[Stored data]
————————

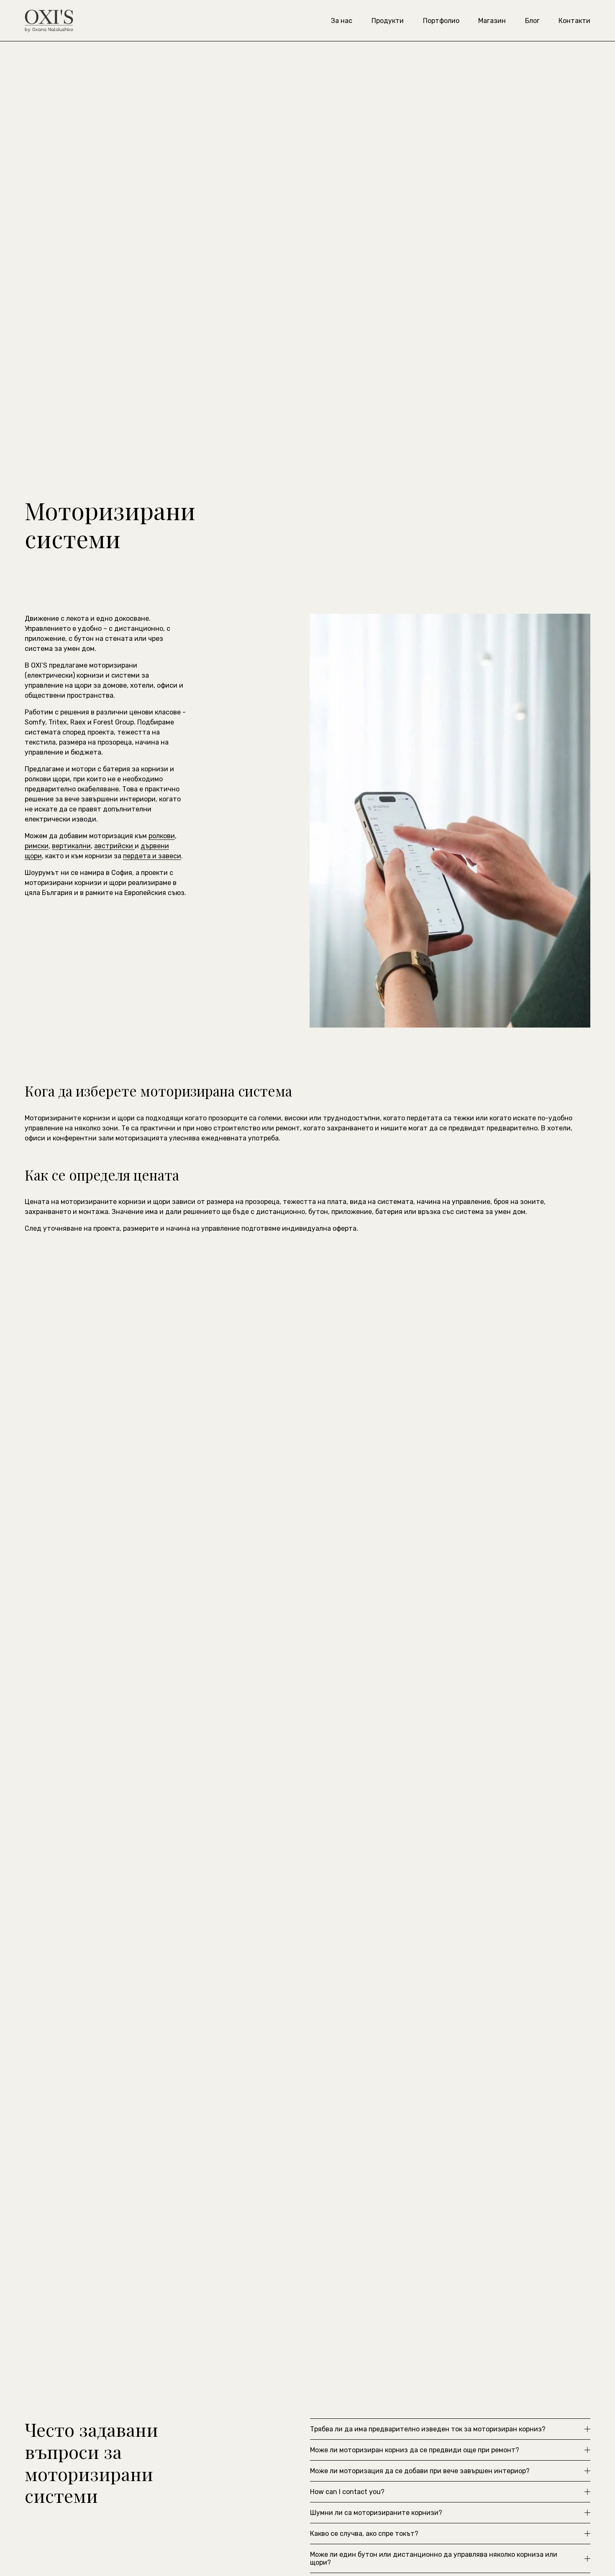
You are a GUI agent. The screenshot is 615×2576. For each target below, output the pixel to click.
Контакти (574, 21)
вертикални (71, 846)
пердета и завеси (152, 856)
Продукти (388, 21)
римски (37, 846)
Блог (532, 21)
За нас (341, 21)
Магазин (492, 21)
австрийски (114, 846)
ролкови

————————

The lines to reproduce run from the one that contains "Контакти (574, 21)" through the last line above; copy them exactly.

**Response area:**
Контакти (574, 21)
вертикални (71, 846)
пердета и завеси (152, 856)
Продукти (388, 21)
римски (37, 846)
Блог (532, 21)
За нас (341, 21)
Магазин (492, 21)
австрийски (114, 846)
ролкови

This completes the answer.